# [Work order]
Copying rule for the data below: pictures stay out, and only the lines from the one with "You are a GUI" down to the one with "the 3.0 out", inclusive, are repeated exactly.

# [Available records]
* * *

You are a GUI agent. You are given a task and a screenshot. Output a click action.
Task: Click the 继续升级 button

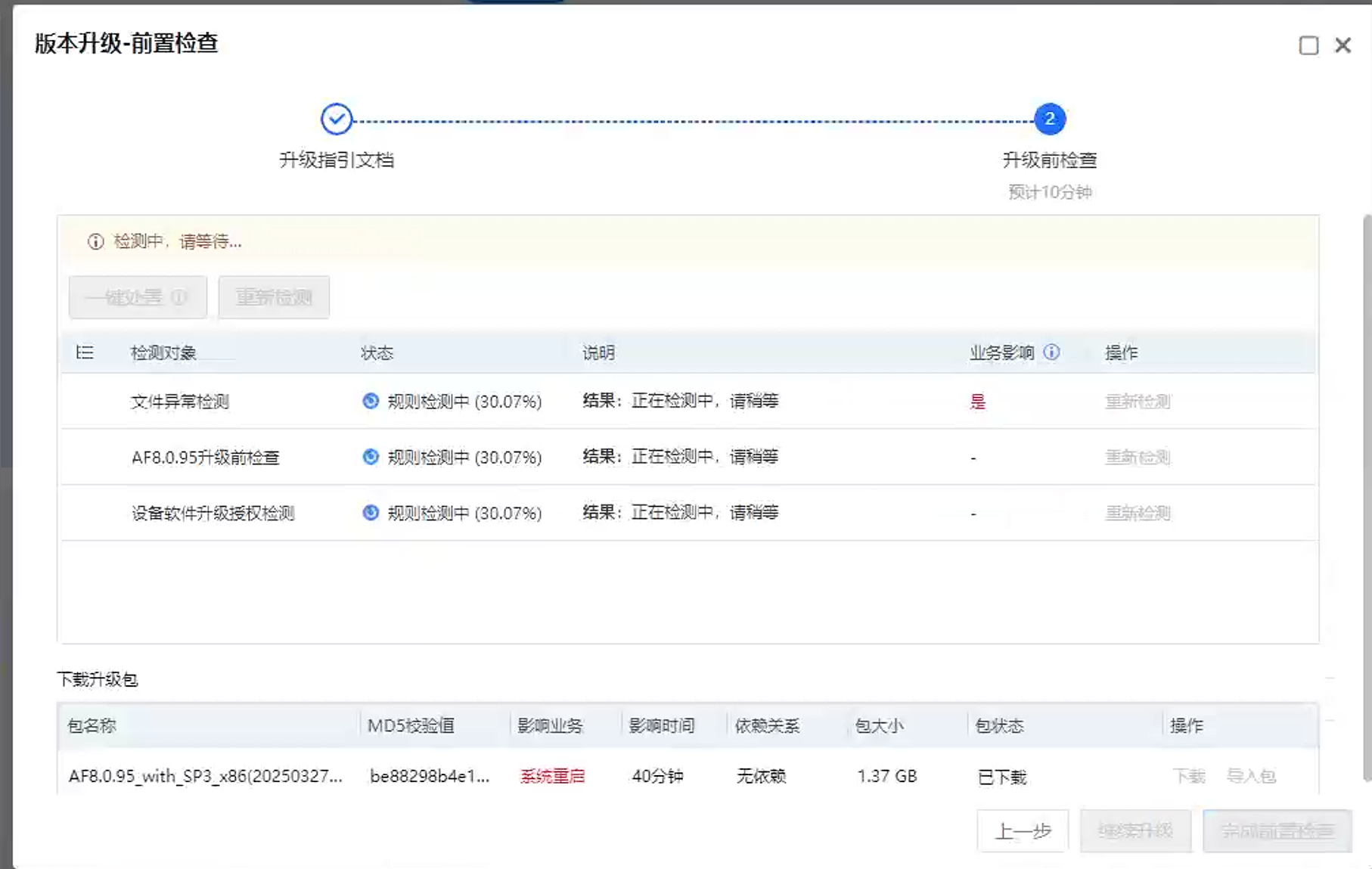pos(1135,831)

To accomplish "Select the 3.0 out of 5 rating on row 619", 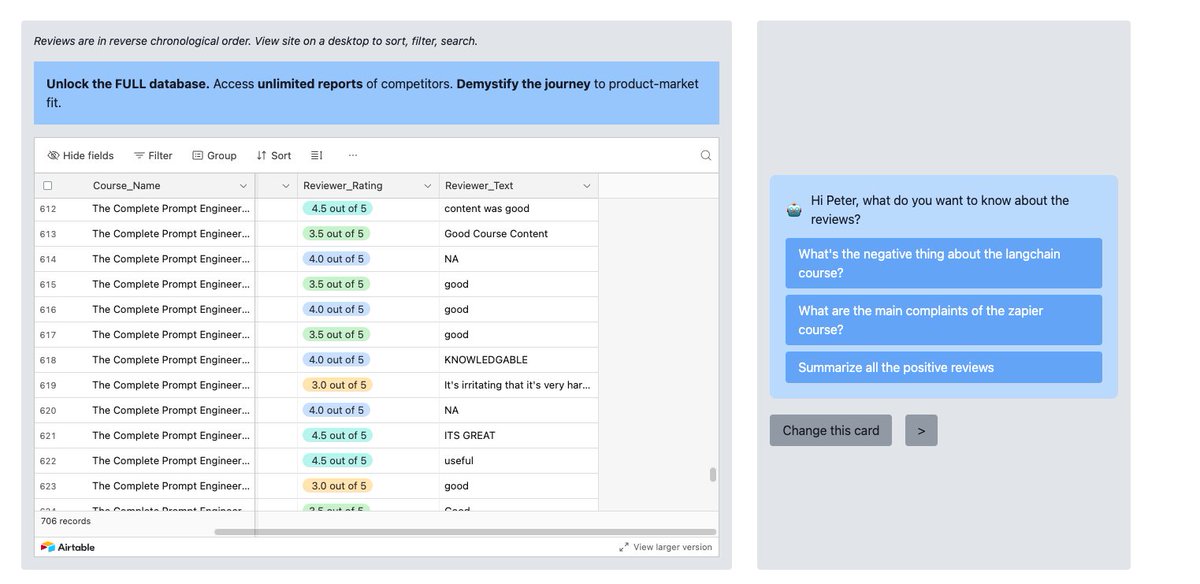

* * *

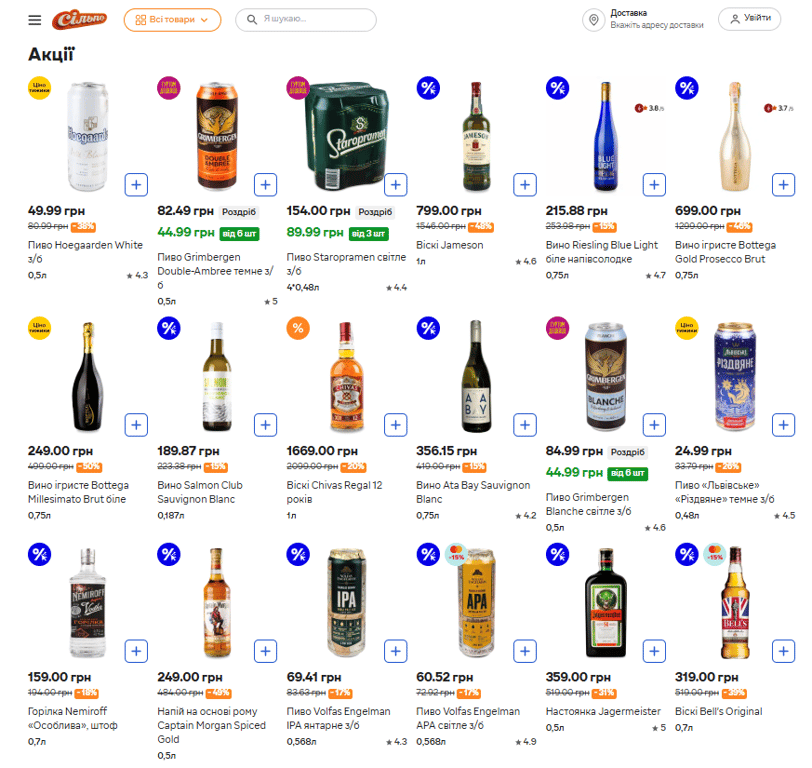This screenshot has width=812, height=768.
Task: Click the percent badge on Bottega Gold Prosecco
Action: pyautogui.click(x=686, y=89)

* * *

# [Task output]
You are a GUI agent. You are given a task and a screenshot. Output a click action.
Task: Click the 继续升级 button

pos(1135,831)

To accomplish "Select the 3.0 out of 5 rating on row 619", 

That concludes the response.